John Green Turns Away From His Traditional Teenage Love Story

In his latest novel, Turtles All The Way Down, John Green, well-known author of Looking For Alaska and The Fault In Our Stars, strays away from his traditional teenage love story, focusing on main character Aza Holmes and her struggle with obsessive compulsive disorder. Green instead opts for using the relationships in this story to express the debilitating aspects of this disease.

The novel opens to our protagonist and her two best friends, Mychal and Daisy, eating lunch in the cafeteria at White River High School. Aza tries but struggles to maintain focus in the conversation between her friends because her mind is lost in a thought spiral, which is an unchecked, never ending trail of thoughts of the possibility of an infection in the cut she continuously reopens on her index finger.

During this lunch table conversation, Daisy discovers a $100,000 reward for any information on the whereabouts of Russell Davis Pickett, White River’s wealthiest billionaire who has run away to avoid arrest. Conveniently, Pickett’s son, Davis, is on old friend of Aza who she knew through a camp for children with a diseased parent.

Beginning their investigative work with strategic planning and a series of shenanigans, Davis discovers Aza and Daisy outside of the Pickett estate. Although there is a clear and immediate connection between Aza and Davis, their budding romance is less the purpose of the story rather than a means of expressing it.

There are a few variations from Green’s traditional character development in this novel. Although the first person, unfiltered perspective is consistent with his other works, the way in which Aza’s character is established is through much deeper, intimate thought in interactions with others than through dialogue.

Green captures Aza’s OCD through her and Davis’ relationship.

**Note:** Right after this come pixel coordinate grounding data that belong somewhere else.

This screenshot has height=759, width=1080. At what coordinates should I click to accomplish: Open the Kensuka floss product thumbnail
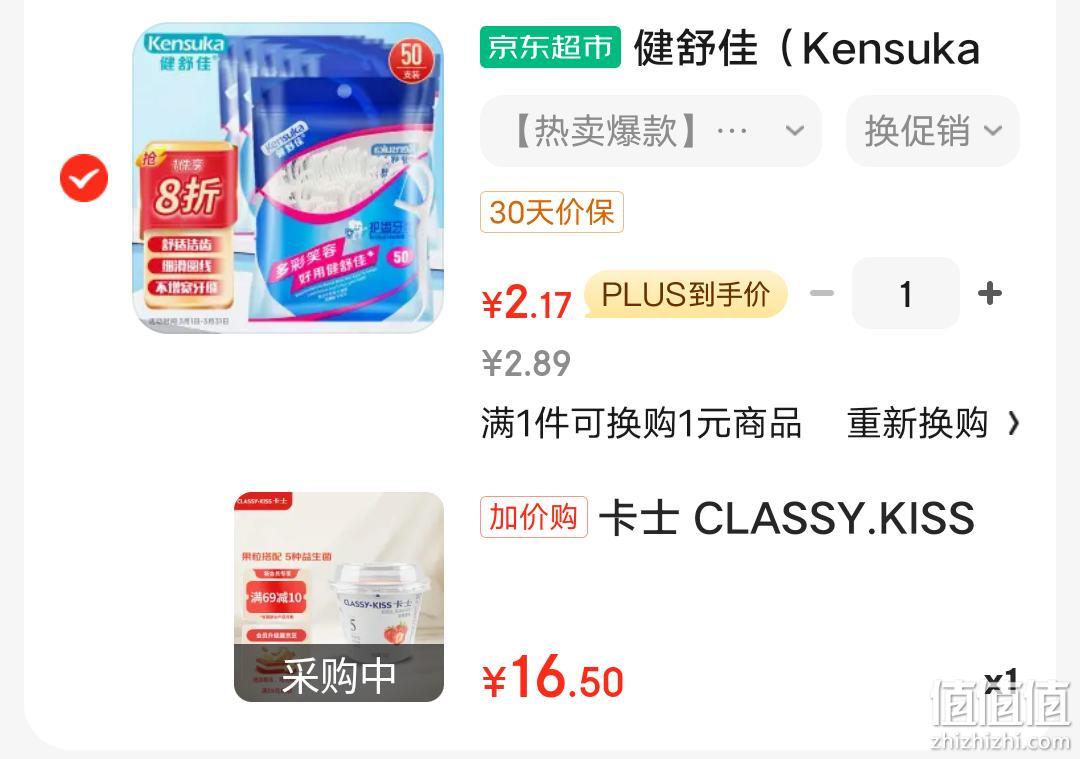[x=289, y=178]

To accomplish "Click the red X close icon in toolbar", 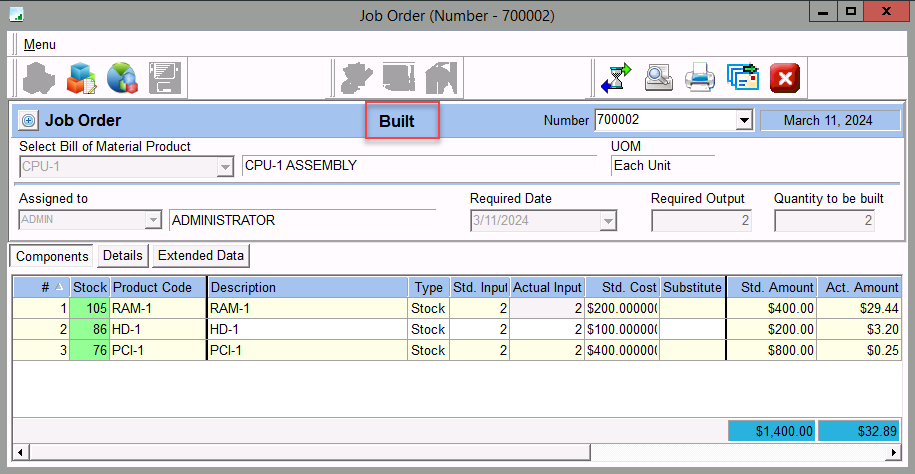I will point(785,77).
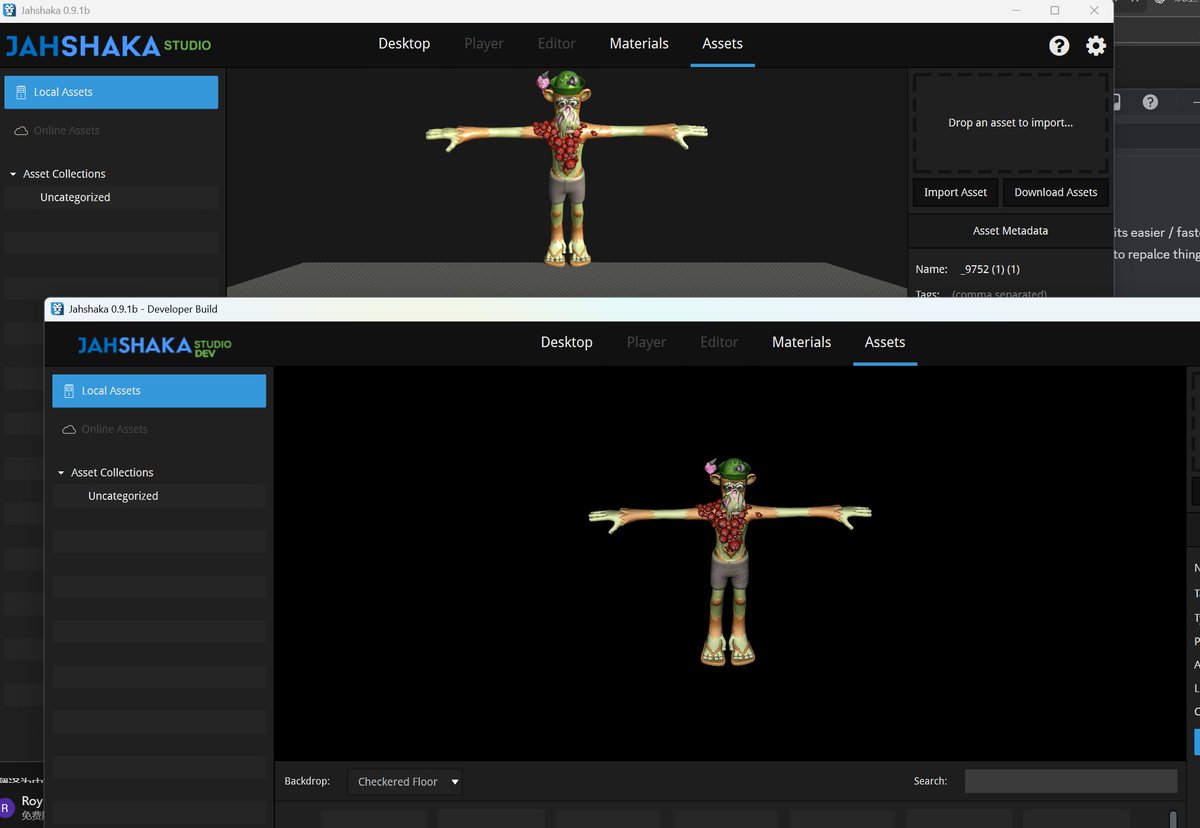Collapse Asset Collections in the top window
The height and width of the screenshot is (828, 1200).
point(13,173)
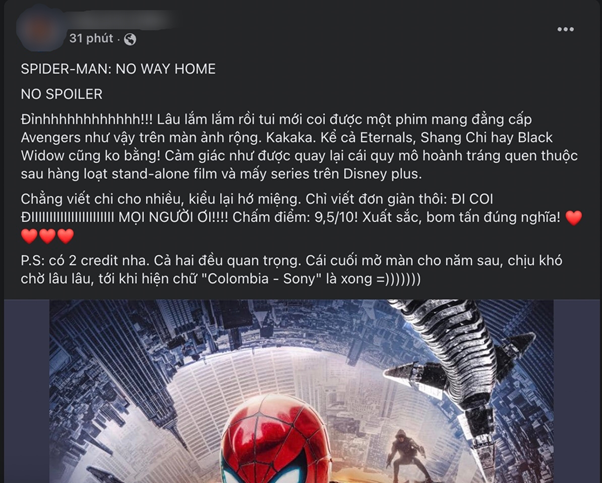Click the "Đìnhhhhhhhhhhh!!!" opening word
The width and height of the screenshot is (602, 483).
pos(87,119)
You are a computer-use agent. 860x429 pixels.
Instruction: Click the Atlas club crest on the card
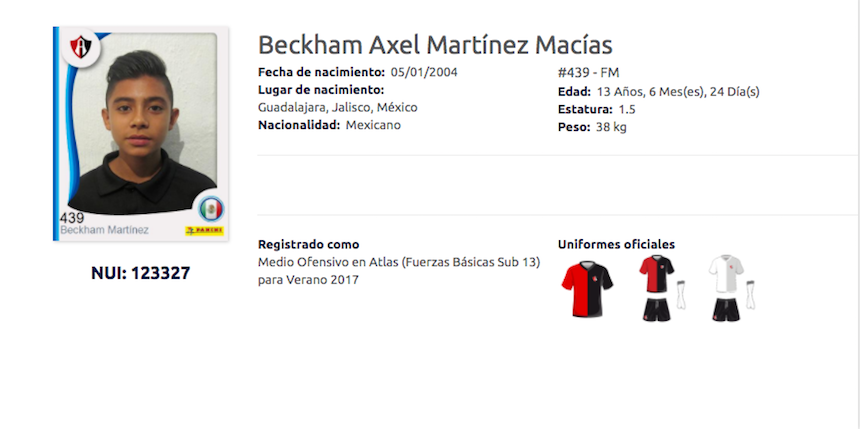(x=80, y=47)
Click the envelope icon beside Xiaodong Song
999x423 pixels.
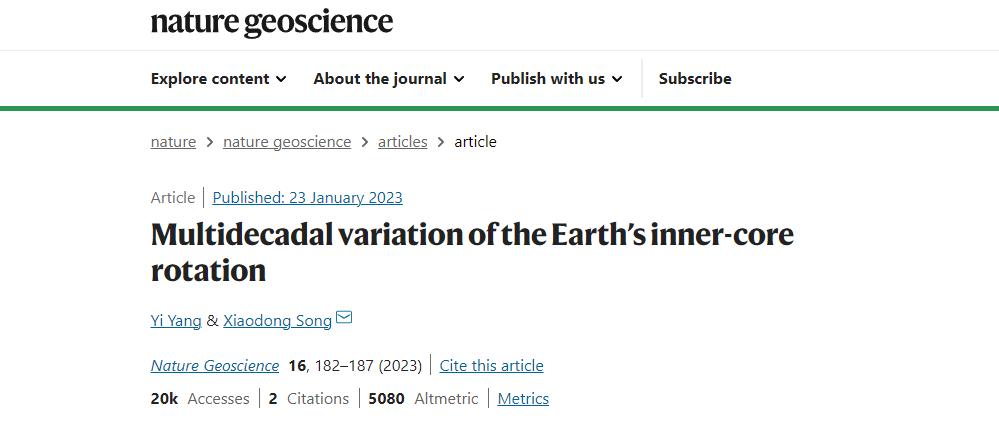[x=344, y=319]
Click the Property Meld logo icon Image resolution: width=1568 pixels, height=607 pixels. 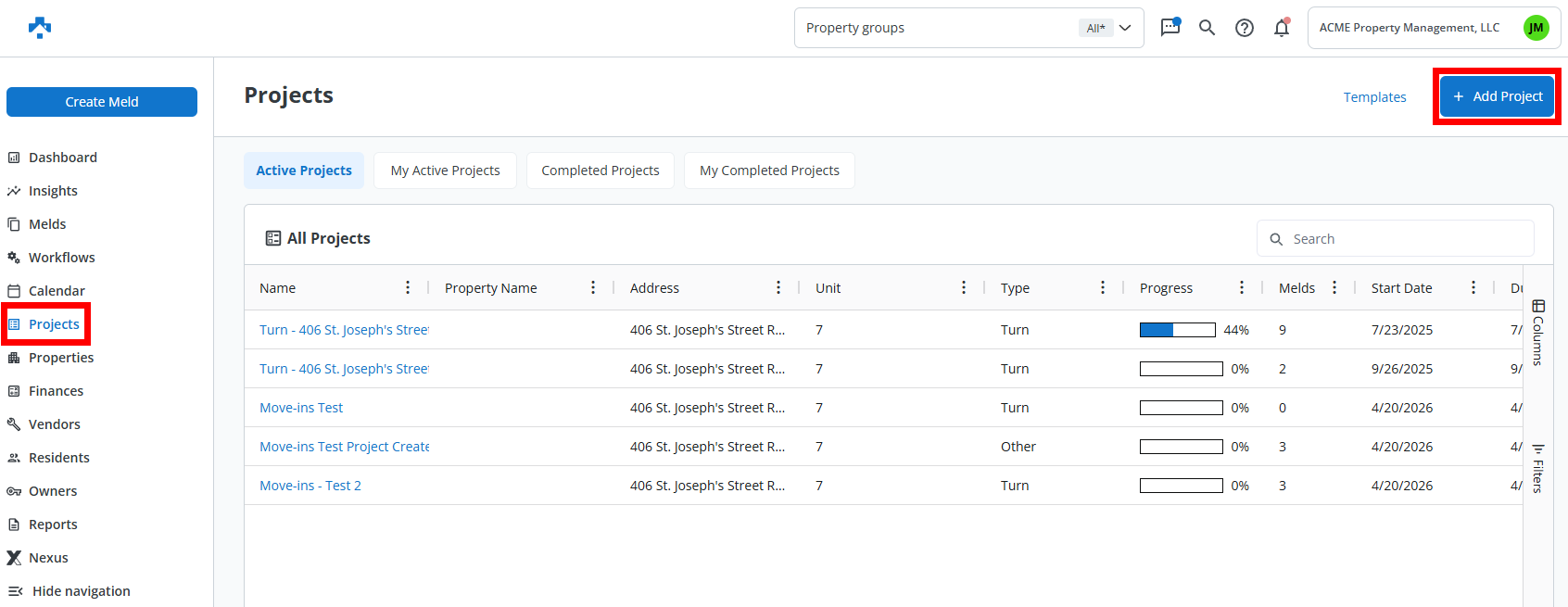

When Aza and Davis are kissing, her mind is handicapped by the thought of the thousands of microbes of his bacteria being transferred into her mouth, ultimately resulting in her washing her mouth out with hand sanitizer. When Davis sits too closely next to Aza instead of across from her, she can’t think about anything but their touching hips until he moves by her request. Thought spirals like these seem to be much more common and apparent when Aza is around Davis. Green captures the true struggle and psychosis that riddles the human mind when altered by OCD.

John Green, personally struggles with obsessive compulsive disorder, there is a different kind of appreciation the reader can develop for this book and the courage it took to tell this story in the detail that he did. It is obvious after reading the acknowledgements that many of the specifics and events were inspired by experiences in his own life, which creates a connection for the reader to the author. In his acknowledgements, Green thanks his therapists and the medical professionals that helped him get to this point in his life. As the title expresses, the answer to solving one’s mental health is irrelevant because “it’s turtles all the way down.”    

Turtles All The Way Down was published October 10, and is accessible as an eBook. Hardcover copies of the novel are being sold by Amazon and Barnes & Noble for $11.99. The Smithtown  Library and our school’s library do not yet carry copies.